# British SA80



## Rian (25 Aug 2003)

What are your thoughts on this rifle and its effectiveness.Please share your experiences,likes and dislikes.How does it compare to the c7 and your opinions on performance in wet conditions. 

Thanks you
Rian


----------



## combat_medic (25 Aug 2003)

The SA80 in all truthfullness is a PIECE OF CRAP for many reasons:

1. The cocking handle gets in the way of the ejection port which is prone to breaking it off
2. crappy trigger pull
3. too many (poorly made) plastic parts
4. hand guards pop off for no reason
5. firing pin prone to breaking
6. weapon is quite small, but very heavy, and extremely heavy in the butt (muzzle climb problems)
7. jams at the drop of a hat

Overall, for target shooting alone, not a bad weapon and very accurate, but the moment you take it into the field, get it wet, get it dirty, or operate in anything other than stellar conditions, it can fail miserably. The sight system is good though, which is it‘s only redeeming quality. Give me a C7 or other M16 variant any day over an SA80!

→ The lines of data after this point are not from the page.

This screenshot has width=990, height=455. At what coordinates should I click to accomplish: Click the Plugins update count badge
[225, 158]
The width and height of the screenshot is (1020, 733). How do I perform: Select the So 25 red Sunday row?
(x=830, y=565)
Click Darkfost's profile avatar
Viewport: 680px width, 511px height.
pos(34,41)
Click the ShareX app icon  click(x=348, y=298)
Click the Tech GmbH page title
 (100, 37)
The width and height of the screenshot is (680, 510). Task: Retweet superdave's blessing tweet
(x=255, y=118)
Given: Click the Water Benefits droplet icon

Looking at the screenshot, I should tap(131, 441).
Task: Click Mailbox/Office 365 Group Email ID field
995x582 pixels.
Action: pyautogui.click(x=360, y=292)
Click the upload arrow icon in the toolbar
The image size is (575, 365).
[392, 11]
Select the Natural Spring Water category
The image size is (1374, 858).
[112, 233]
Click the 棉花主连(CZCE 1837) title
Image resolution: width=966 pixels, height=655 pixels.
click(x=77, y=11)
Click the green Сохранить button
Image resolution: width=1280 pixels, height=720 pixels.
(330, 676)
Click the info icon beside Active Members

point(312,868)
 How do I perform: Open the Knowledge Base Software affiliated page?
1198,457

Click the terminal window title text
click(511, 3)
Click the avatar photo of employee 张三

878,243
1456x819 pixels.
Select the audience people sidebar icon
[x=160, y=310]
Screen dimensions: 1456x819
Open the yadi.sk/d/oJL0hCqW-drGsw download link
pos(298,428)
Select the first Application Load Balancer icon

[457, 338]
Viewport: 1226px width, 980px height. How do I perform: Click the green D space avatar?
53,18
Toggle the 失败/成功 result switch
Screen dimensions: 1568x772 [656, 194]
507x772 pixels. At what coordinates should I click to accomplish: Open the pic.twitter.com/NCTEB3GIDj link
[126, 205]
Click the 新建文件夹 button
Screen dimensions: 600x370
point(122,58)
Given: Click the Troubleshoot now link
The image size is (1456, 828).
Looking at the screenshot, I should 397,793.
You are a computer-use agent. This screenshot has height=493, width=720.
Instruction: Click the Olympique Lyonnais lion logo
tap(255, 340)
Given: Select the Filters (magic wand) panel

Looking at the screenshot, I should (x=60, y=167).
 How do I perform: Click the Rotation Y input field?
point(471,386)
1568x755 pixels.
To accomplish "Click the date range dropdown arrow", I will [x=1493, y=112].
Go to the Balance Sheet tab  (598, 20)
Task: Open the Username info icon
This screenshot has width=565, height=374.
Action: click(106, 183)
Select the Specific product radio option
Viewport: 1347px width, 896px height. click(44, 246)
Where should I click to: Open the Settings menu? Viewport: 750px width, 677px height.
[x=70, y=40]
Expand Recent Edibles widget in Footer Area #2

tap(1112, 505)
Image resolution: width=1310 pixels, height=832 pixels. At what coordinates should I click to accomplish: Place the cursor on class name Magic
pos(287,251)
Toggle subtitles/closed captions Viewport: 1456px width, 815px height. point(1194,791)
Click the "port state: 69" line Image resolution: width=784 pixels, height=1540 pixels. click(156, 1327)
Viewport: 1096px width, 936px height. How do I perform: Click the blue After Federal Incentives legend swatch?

***NOTE*** Based on my own observations, and experiences of others who have had a lot of time with both weapons.


----------



## Infanteer (25 Aug 2003)

I remember swapping weapons with a Brit on a training exercise.  After one contact drill I happily took my GPMG back.


----------



## rolandstrong (27 Aug 2003)

I‘ve only heard negative things about them...from friends that have used them. There is a reason the SAS uses our C7 variants...


----------



## OLD SCHOOL (31 Aug 2003)

****e ‘o‘ the worst kind.


----------



## BITTER PPLCI CPL (5 Aug 2005)

first of all you can't compare a gpmg to a SA-80. I'm just wondering if you guy's are talking about the original SA-80's. I was in Bagram in 2002 and the new version (built now by H&K) seemed to have better praise from the Royal Marines.


----------



## thomastmcc (11 Aug 2005)

hello all the new version i thinks the SA80A2 has lots of improvments over the first models i was TA until 3 years ago and the weapsons we had were good so no complaints ,also if the weapon fails thats due to it being not cared for properly gents ,not the weapons fault .

thomas


----------



## paracowboy (11 Aug 2005)

I've played with both. They're absolutley craptastic. Right up there with the Ross rifle. I'd rather take my Winchester .30-30.


----------



## thomastmcc (11 Aug 2005)

paracowboy said:
			
		

> I've played with both. They're absolutley craptastic. Right up there with the Ross rifle. I'd rather take my Winchester .30-30.



yeah but which version mate ..


----------



## paracowboy (11 Aug 2005)

> both.


The old, and the "upgraded". I think that everyone who sends British soldiers to war with weapons that crapomatic should be jailed.


----------



## thomastmcc (11 Aug 2005)

well not everyone thinks the same as you mate ,the system does have its faults but then it was a political decesion to make the SA 80 they should have got the FNC or similar weapon instead thats what i think  .

thomas


----------



## muskrat89 (11 Aug 2005)

> first of all you can't compare a gpmg to a SA-80



 ???

Who was comparing the two? Infanteer was merely suggesting that after swapping weapons for a bit, he'd rather carry the GPMG that he was originally assigned


----------